Positive Signal: Lone protons carry messages between cells
Roundworms need protons to poop.
New research shows that protons released by roundworms’ intestines trigger surrounding muscles to contract, causing the worm to defecate. The discovery marks the first time that scientists have found protons transmitting signals between cells.
The research also adds new support to the idea that protons might relay electrical signals in the human brain.
“A proton acting as a transmitter between cells was pretty unexpected,” says Erik Jorgensen, lead scientist on the study at the University of Utah in Salt Lake City. “This is a fundamental subatomic particle, so it was a little hard to imagine it performing that role.”
Normally, signals between cells are carried by multi-atom molecules with specific shapes that fit into corresponding receptor molecules. A proton is what’s left when a hydrogen atom is stripped of its electron; it’s about 1/100,000th the size of the original atom.
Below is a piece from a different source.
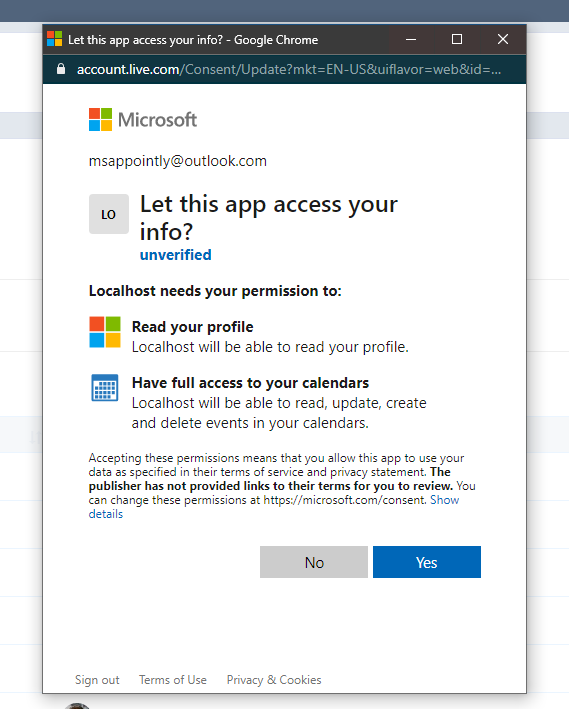569x709 pixels.
Task: Maximize the Chrome consent popup window
Action: click(x=457, y=39)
In spite of their tiny size and lack of a characteristic shape, protons already were known to activate receptors on the surfaces of some nerve cells. These receptors, called acid-sensing ion channels (ASICs), allow pain nerves to sense the ambient concentration of protons—in other words, the pH. That’s why touching strong acid burns.
Jorgensen’s team found an ASIC-like receptor on the muscle cells surrounding the gut of the roundworm Caenorhabditis elegans. Previous studies by other researchers had shown that the worms’ intestines pump protons into the space next to the muscles, and Jorgensen and his colleagues wondered whether these protons could be causing muscle contraction by binding to the receptors.
Blocking the new receptor in one experiment caused the worms to become constipated, the team reports in the Jan. 11 Cell. In another experiment with working receptors, manually adding protons into the space adjacent to the muscles caused them to contract.
The study “supports the idea that protons can function in intercellular signaling, which is exciting,” comments John A. Wemmie of the University of Iowa in Iowa City.
Wemmie and his colleagues previously showed that removing proton receptors in the brains of mice impaired the animals’ learning and memory. Human brains also have proton-sensing ASIC receptors as well as proton pumps, so Jorgensen and others suspect that protons might carry signals between nerve cells in mammalian brains.
If so, protons would join the short list of fast-acting neurotransmitters, which work by opening pores in the surfaces of nerves and letting electrically charged particles flow through, resulting in an electrical impulse. Slow-acting neurotransmitters, which are more numerous, cause a metabolic change in the recipient nerves instead of an electrical one.
“Those fast neurotransmitters are an elite group,” Jorgensen says. “There’s not a lot of them.”